§ EXTRACT TO READ
>>>
It’s the System, Stupid

With the latest election campaign well underway in Canada, I’ve found myself being increasingly drawn into “social media” such as twitter in order to keep up (fans, I know that’s no excuse for my lack of posting). Twitter has made the election much more engaging because the normal barriers in exchanging ideas are gone. I’m able to instantly send messages to some of the people with klout in the twitosphere, and the message snowballs from there. For example, when getting the word out for McGill’s latest votemob, I got some retweets from the Montreal Gazette and a few of the Canadian journalists active on twitter, which definitely reached a wider audience than my hundred followers. That twitter leverage was possibly translated into the success of the Vote mob movement at McGill, where we put together a video that even got a shoutout from Rick Mercer on twitter.
<<<
§ ENTRIES
>>>
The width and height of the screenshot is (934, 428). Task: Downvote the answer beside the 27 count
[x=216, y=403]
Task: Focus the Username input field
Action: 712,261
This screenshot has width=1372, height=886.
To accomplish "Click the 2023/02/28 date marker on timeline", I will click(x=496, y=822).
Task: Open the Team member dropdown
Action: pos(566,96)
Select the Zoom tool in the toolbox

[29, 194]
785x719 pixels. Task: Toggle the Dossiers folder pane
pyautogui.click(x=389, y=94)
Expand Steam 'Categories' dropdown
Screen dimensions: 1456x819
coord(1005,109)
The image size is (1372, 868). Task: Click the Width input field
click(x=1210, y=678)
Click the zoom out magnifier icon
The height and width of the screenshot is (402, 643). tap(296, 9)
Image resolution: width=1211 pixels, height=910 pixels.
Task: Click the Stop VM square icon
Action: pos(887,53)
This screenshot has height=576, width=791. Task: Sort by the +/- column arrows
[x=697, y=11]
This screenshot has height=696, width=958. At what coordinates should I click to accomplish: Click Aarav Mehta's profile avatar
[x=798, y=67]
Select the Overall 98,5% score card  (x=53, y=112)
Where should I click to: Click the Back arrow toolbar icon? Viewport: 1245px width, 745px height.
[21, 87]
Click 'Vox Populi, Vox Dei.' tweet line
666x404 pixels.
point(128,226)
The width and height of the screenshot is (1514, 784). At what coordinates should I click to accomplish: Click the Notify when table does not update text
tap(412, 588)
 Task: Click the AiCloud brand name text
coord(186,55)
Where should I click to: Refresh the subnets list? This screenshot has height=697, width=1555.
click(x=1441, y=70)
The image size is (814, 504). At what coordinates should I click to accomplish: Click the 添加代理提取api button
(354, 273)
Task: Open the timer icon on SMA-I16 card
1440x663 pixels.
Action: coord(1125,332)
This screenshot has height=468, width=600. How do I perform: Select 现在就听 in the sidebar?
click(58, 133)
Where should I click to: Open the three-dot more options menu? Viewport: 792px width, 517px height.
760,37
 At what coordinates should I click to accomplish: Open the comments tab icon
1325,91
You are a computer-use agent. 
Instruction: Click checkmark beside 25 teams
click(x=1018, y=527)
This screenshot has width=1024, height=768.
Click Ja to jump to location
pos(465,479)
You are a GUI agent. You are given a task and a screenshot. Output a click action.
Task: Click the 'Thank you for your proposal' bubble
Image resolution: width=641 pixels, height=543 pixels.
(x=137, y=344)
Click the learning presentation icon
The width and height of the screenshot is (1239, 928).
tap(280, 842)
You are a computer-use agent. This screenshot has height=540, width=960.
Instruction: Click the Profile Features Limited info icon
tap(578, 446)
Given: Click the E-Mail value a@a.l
<<<
§ YOUR INSTRUCTIONS
Quote everything from "With the latest" down to "Mercer on twitter." in the blog post above about Twitter and the Canadian election.

§ ANSWER TO THIS PROBLEM
With the latest election campaign well underway in Canada, I’ve found myself being increasingly drawn into “social media” such as twitter in order to keep up (fans, I know that’s no excuse for my lack of posting). Twitter has made the election much more engaging because the normal barriers in exchanging ideas are gone. I’m able to instantly send messages to some of the people with klout in the twitosphere, and the message snowballs from there. For example, when getting the word out for McGill’s latest votemob, I got some retweets from the Montreal Gazette and a few of the Canadian journalists active on twitter, which definitely reached a wider audience than my hundred followers. That twitter leverage was possibly translated into the success of the Vote mob movement at McGill, where we put together a video that even got a shoutout from Rick Mercer on twitter.